The team that Jeiner commanded was made up of children, the youngest hardly ten years of age, and they carried their rifles as if they were playing war games. The eldest girl was Katerina, a black girl scarcely out of adolescence, who had been appointed to prepare my meals according to very strict instructions from Jeiner, intended to speed my recovery. I was not allowed any salt, and everything had to be boiled in disgusting medicinal plants whose most obvious property was to ruin the taste of all the food. Katerina was scolded one evening because I hadn’t eaten the noodles she prepared, and I felt bad for her. I later understood that the second in command, a young guy called “the Donkey,” had it in for her because she’d refused his advances. Her girlfriends were particularly hard on her and asked to have her replaced immediately by somebody else. The world of children could be even harder and crueler than that of adults. I saw her crying in her corner, and I tried to smile and talk to her whenever I ran into her during the march.
We had come to a house, in the middle of the virgin forest, where enormous fruit trees intertwined their branches with the jungle foliage. On one side of the house, there was an enormous satellite dish, as if a huge blue mushroom had grown there under the effect of ionizing radiation.
It was there that I met Arturo, one of the commanders of the First Front of the Eastern Bloc, Jeiner’s superior. He was a black giant of a man, with an intelligent gaze and a self-confident swagger.
When he saw me, he rushed up to me and smothered me in his arms, saying, “We’ve been worried as hell about you! Are my guys treating you right?”
He handed out precise orders, then did half the work he’d delegated by himself. His army of children gathered around him, and he would hug them as if they were his own. If these children were looking for a father, they have surely found one, I thought, imagining what must have happened in these children’s lives for them to end up as cannon fodder in the ranks of the FARC.
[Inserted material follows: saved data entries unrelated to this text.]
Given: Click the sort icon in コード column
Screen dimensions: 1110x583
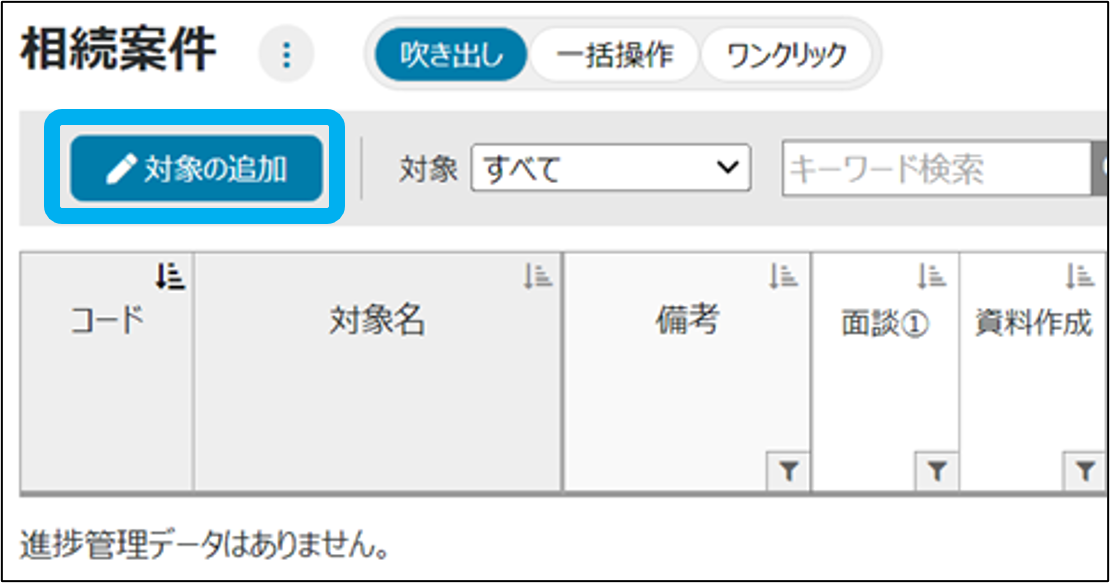Looking at the screenshot, I should click(x=171, y=275).
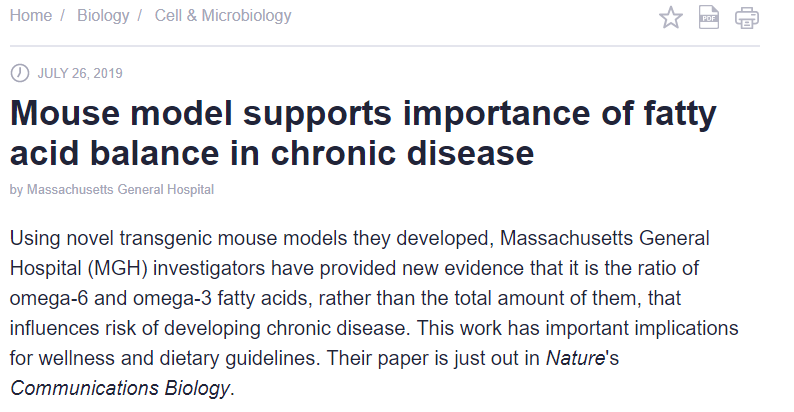Click the italic word Nature
The image size is (794, 412).
tap(575, 358)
“You are mistaken,” pointed out Lieutenant Bermeo. “These kids have a greater chance of surviving in war than the adults do. They are braver, more agile, and sometimes more ruthless. The FARC is all they know. There are no borders between play and reality. It’s later on that it gets complicated, when they realize that they’ve lost their freedom and they want to run away. But by then it’s too late.”
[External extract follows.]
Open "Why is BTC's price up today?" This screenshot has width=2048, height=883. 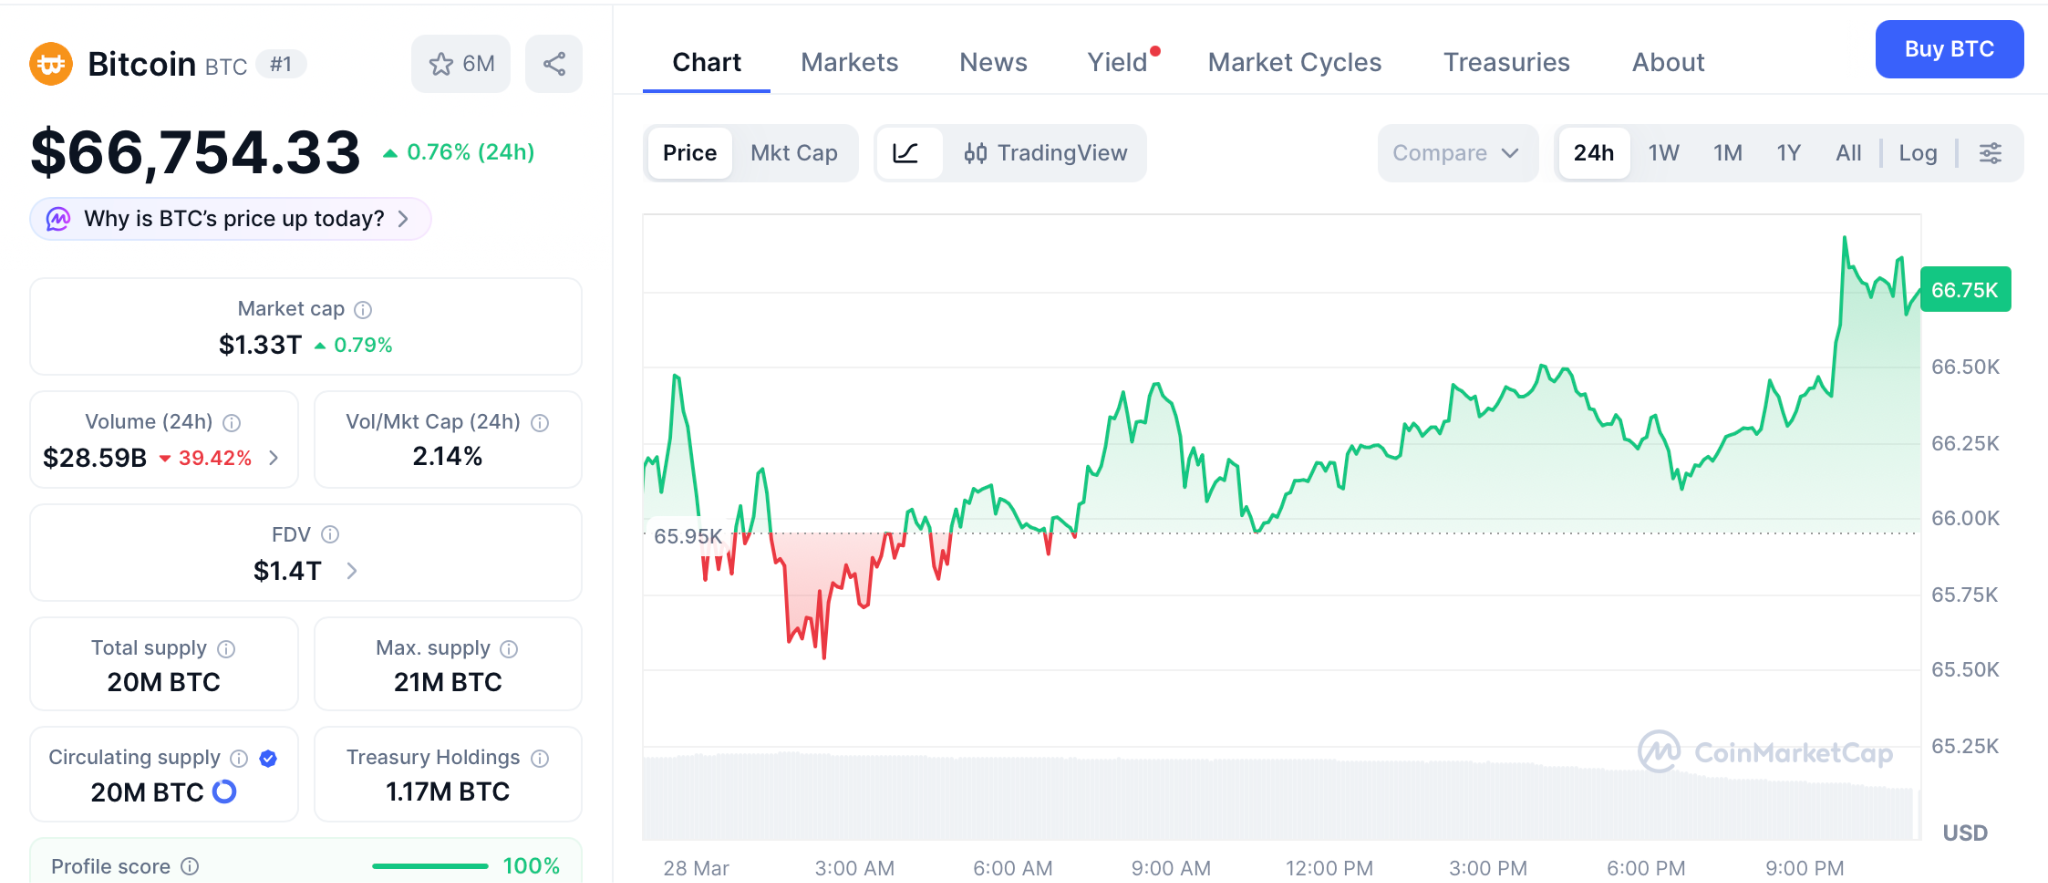[231, 219]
My new companions had been observing the guerrillas for years, and nothing could fool them. When I mentioned how bad I felt about the business with Katerina, Bermeo warned me, “Don’t let your feelings show. The better they get to know you, the more they’ll manipulate you. They managed to put pressure on you, and you started walking. That’s what they wanted, for you to feel guilty about being carried in a hammock, although it’s their job. They take us hostage, and we’re supposed to thank them on top of it!”
That was the same evening I met Arturo. He seemed delighted to speak to me. We sat down next to each other on a dead tree and spoke about who we were in civilian life. He described his childhood on the Pacific coast, on the esteros53 of the Río Timbiqui, in a jungle as thick as this one. I knew the region well. Arturo began to talk about his African origins. Centuries before, men like him had been brought as slaves to work in the mines and sugar plantations. “My ancestors ran away. They preferred the jungle to having a chain around their necks. I’m the same. I’ve chosen the jungle, not to be enslaved by poverty.”